Lecture 3: Pointers and Data Representation

🎥 Lecture video (Brown ID required)
💻 Lecture code
❓ Post-Lecture Quiz (due 11:59pm, Monday, February 3).

Pointers and How To Use Them

We previously discussed that memory boxes can store addresses of other memory boxes, and how an address occupies 8 bytes. C provides the ampersand operator (&) to get the address of any variable. In other words, if you have a variable local, writing &local gives you the address of the memory boxes that store local.

Where are you going to store the address value returned from &local? Well, if you want to hold on to it, you'll want to store it in a variable itself. Where does that variable live? It better be in memory, too! In other words, the 8 bytes corresponding to the address of &local will have a memory location of their own. We refer to such memory locations that hold addresses as pointers, because you can think of them as arrows pointing to other memory boxes.

In terms of C types, a type followed by an asterisk corresponds to a pointer. For example, int* is a pointer to an integer. An int* itself occupies 8 bytes of memory (since it stores an address), and it points to the first byte of a 4-byte sequence of memory boxes that store an int.

To actually get to the value that a pointer points to, you use the * (asterisk) operator on the pointer (see datarep/ptr-intro.c in the lecture code):

void f() {
    int local = 1;
    int* ptr = &local;

    // prints 1
    printf("value of ptr: %d\n", *ptr);  // <== here, we "dereference" the pointer to get to the value of local

    // prints the address of local, twice
    printf("address of local: %p %p\n", &local, ptr); // <== "%p" is a printf format for printing pointers!
}
For some people, it helps to think of the asterisk operator as "cancelling" out the asterisk on the type: i.e., *(int*) == int.

Some C programmers like to put the asterisk next to the type (int* ptr for int-pointer ptr), others put it with the variable name (int *ptr), because that way it's clear that the dereferenced version of ptr is an int. Use whatever notation makes sense for you!

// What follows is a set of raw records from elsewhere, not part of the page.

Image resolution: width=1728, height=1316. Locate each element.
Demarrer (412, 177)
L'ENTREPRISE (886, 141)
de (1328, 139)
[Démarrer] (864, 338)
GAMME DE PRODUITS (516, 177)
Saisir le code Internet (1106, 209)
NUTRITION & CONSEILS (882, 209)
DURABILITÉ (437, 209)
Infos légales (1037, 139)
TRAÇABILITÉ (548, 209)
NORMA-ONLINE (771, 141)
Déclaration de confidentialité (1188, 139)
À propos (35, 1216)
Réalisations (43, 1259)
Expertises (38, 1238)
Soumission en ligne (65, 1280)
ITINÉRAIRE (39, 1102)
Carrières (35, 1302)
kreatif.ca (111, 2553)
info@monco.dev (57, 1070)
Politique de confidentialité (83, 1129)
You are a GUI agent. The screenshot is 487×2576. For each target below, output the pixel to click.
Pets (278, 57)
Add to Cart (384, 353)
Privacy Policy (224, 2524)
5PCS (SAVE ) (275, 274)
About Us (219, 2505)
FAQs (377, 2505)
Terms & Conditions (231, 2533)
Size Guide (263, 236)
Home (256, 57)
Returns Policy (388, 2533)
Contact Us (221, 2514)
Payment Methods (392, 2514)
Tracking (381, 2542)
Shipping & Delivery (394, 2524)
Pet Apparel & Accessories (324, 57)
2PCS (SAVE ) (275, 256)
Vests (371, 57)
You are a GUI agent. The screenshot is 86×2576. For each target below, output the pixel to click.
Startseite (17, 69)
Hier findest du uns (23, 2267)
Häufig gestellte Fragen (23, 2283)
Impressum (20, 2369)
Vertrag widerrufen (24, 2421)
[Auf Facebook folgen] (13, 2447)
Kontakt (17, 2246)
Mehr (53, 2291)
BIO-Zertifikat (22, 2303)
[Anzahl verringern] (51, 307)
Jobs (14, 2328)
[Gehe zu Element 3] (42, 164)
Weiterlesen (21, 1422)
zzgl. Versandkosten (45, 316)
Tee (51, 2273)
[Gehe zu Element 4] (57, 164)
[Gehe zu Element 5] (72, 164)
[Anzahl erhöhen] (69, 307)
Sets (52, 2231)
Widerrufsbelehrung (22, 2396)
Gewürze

To change the value behind a pointer, you must dereference it. For example, the following program changes the value of integer local through the pointer ptr by assigning a value to the dereferenced pointer:

void f() {
    int local = 1;
    int* ptr = &local;

    *ptr           = 42;
// |-------------|   ^
// deref'd pointer   | value we assign
//     = int         | (also a int)

    printf("value of local is now: %d\n", local);  // <== prints 42
}

Pointers are how to use the are very important in this course and in C/C++ programming in general. We'll keep coming back to these concepts. The key things to remember are: & takes the address of an object and makes a pointer, * dereferences a pointer and follows it to the value it refers to in memory. Types with an asterisk next to them are pointer types.

Strings!

So far, we've looked primarily at numbers. Let's look at strings of characters (mexplore-string.c) instead, since you'll need to work with strings for Lab 1 and Project 1.

The program defines two strings, and their types are set to char[]. char is the name for a byte type in the C language; it refers to the fact that a byte is exactly sufficient to store one character according to the ASCII standard, a way of translating numbers into characters and vice versa. Computers can only store numbers, so all characters in a computer are actually "encoded" as numbers. For example, the uppercase letter "A" in ASCII corresponds to the number 65 (see man ascii for the translation table).

What's ASCII, and do we still use it today?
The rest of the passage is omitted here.